Dikatakan bahwa hasil keputusan ditandai dengan penandatanganan kesepakatan untuk selanjutnya S2P menyampaikan hasil pertemuan ke pihak pimpinan.
“Kami tinggal menunggu S2P untuk melunasi sisa pembayaran tanah tersebut. Kami akan melakukan permohonan guna mengajukan realisasi dari hasil yang didapat hari ini,” ujarnya.
Amsir menilai bahwa permohonan tersebut bukan pengajuan pembebasan atau ganti rugi, tetapi meminta kekurangan pembayaran yang sudah terjadi transaksi jual beli.
“Ibarat mengurai benang kusut.
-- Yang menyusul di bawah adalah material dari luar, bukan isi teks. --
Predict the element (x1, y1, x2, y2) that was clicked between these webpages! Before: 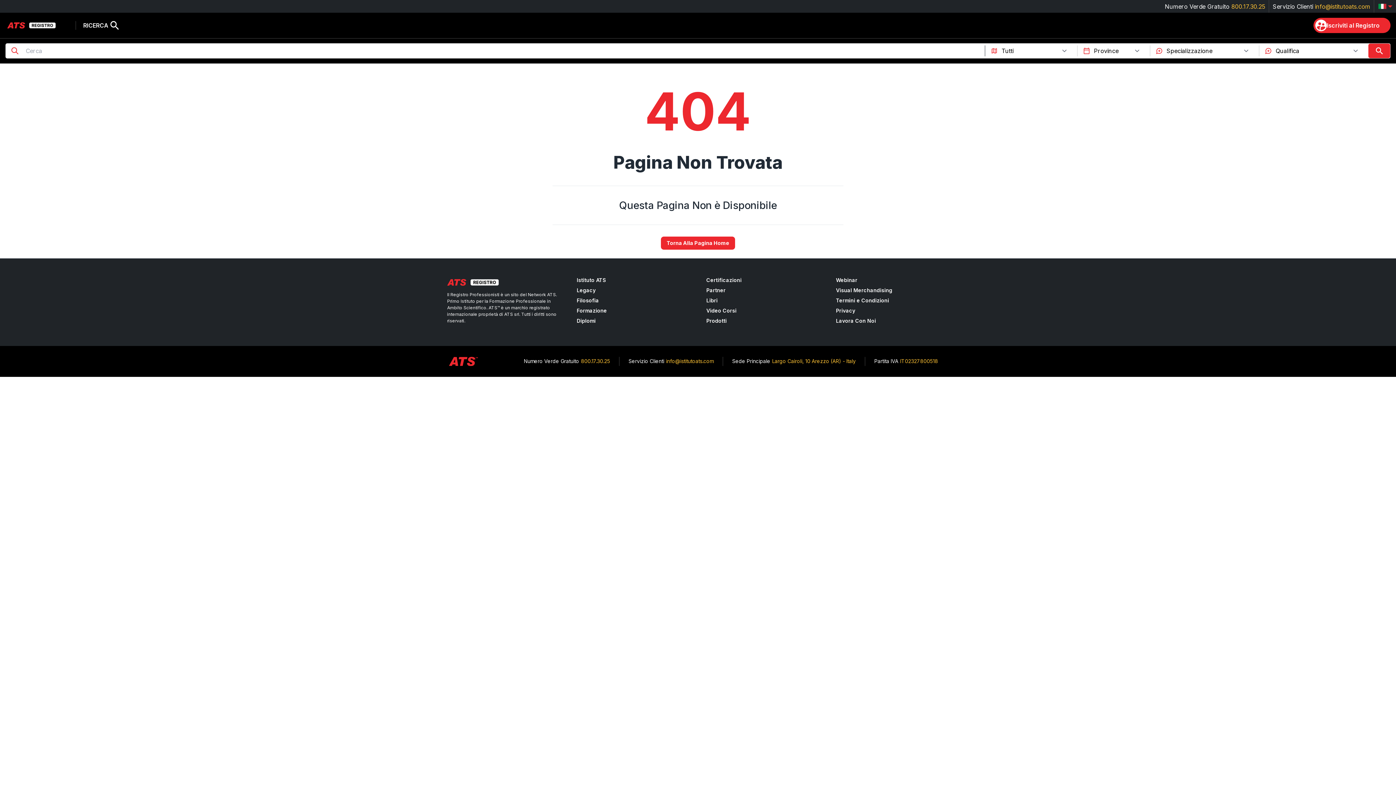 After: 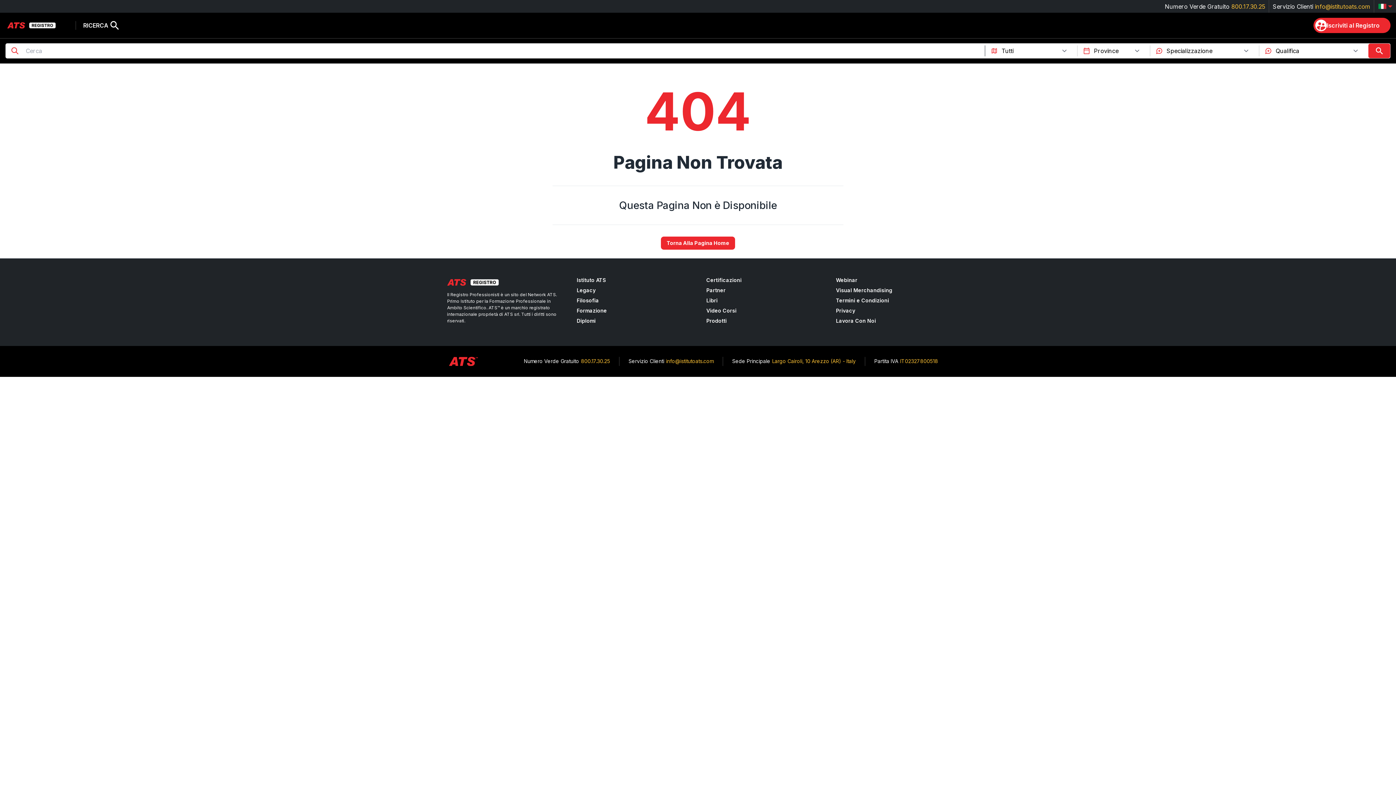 Action: bbox: (576, 277, 689, 283) label: Istituto ATSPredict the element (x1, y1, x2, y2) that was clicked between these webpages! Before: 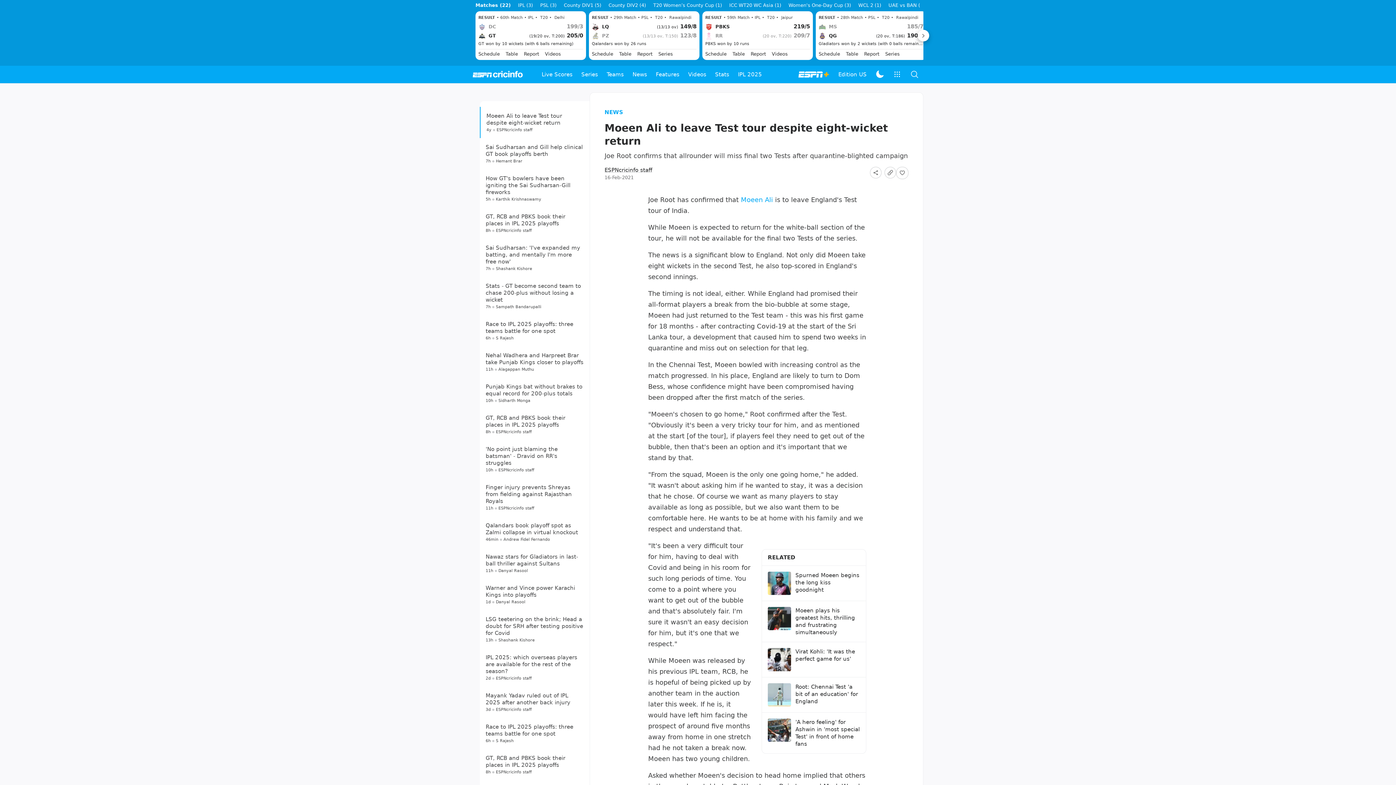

Kita mengurus melalui tahapan, endingnya 1 tahun kami berjuang menuntut hak. Alhamdulilah hari ini menemui titik terang.
Seperti yang kami lihat pihak S2P menyambut baik terkait hasil hari ini. S2P profesional, karena tanah itu riil ada, dan sesuai sertifikat, Alhamdulilah semua kondusif,” tandas Amsir.